A powerful witness when thousands stand for life

January 17-21, I had the chance to make the pilgrimage to Washington, D.C. to March for Life with our diocese. Thirty young people and eight adult leaders made the pilgrimage together. We spent five days, drove 3,330 miles round-trip, and spent more than 56 hours riding a bus in order to proclaim — and to be living witnesses to our nation and to our world — that we stand for life.

We arrived late Thursday afternoon in time for a quick shower, Mass and dinner. That evening we attended the “Life is Very Good Youth Rally,” sponsored by the Diocese of Arlington, Virginia. It was an amazing evening of praise and worship music, confessions, Eucharistic adoration, and an inspirational keynote address by Sr. Miriam James Heidland, a Sister of Our Lady of the Most Holy Trinity. (To hear just how inspirational Sr. Miriam is, go to YouTube, type in her name, and you will have an opportunity to hear for yourself.) Her talk prepared our hearts to March for Life on Friday morning.

As we piled back onto the bus, our driver asked me, “How many people were at the rally?”

I told him, “I wasn’t sure, but it was pretty full.”

He replied, “It is quite a sight to see over 200 charter buses in a parking lot from all over the county. I bet there were over 10,000 people at that rally tonight given the number of buses we counted.”

There were more than 7,500, but it certainly looked and sounded like more than 10,000. It was amazing to see and witness this new generation of young people stepping up to defend a culture of life.

The call to promote a culture of life and not death is central to who we are as disciples of Christ.
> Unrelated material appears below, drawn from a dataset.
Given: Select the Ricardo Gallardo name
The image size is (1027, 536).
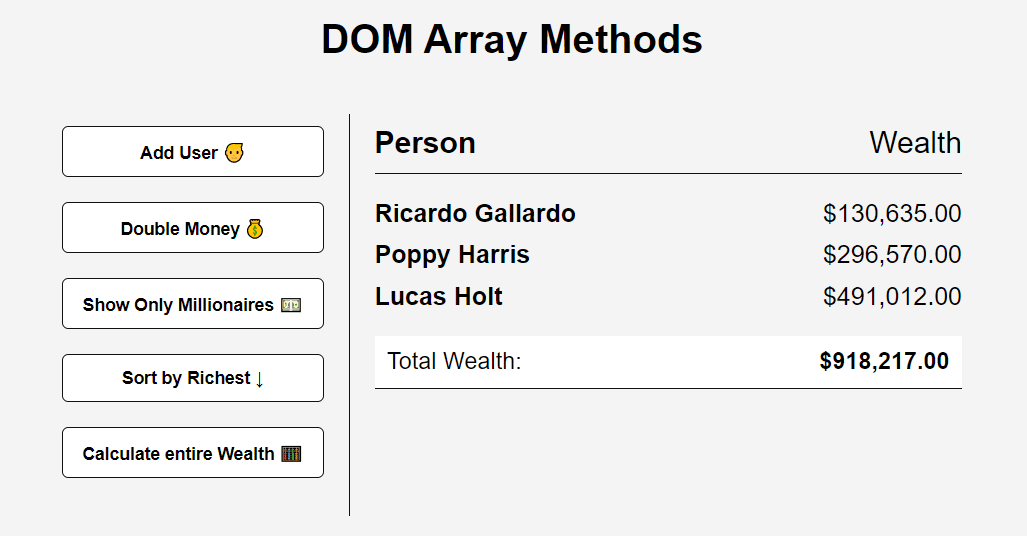Looking at the screenshot, I should (x=475, y=213).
In Evangelium Vitae (“The Gospel of Life”), St. John Paul II said: “… we are facing an enormous and dramatic clash between good and evil, death and life, the ‘culture of death’ and the ‘culture of life.’ We find ourselves not only faced with but necessarily in the midst of this conflict: we are all involved and we all share in it, with the inescapable responsibility of choosing to be unconditionally pro-life.”

For me, the March for Life was a surprising experience of prayer, joy and hope. Throughout the march there seemed to be moments of great silence where we pondered the reality of over 58 million infants who have been aborted since the Roe vs Wade decision on January 22, 1973 and yet, at the same time, there were groups carrying signs and banners, praying the rosary, singing and chanting about a culture of life, filling the parade route with sights and sounds of joy and hope — echoes of the “Life is VERY Good” youth rally, the night before. As we marched, I felt there was a cloud of witnesses overshadowing us with the Holy Spirit, who is the Lord and Giver of Life, encouraging us to be bold witnesses to a culture of life.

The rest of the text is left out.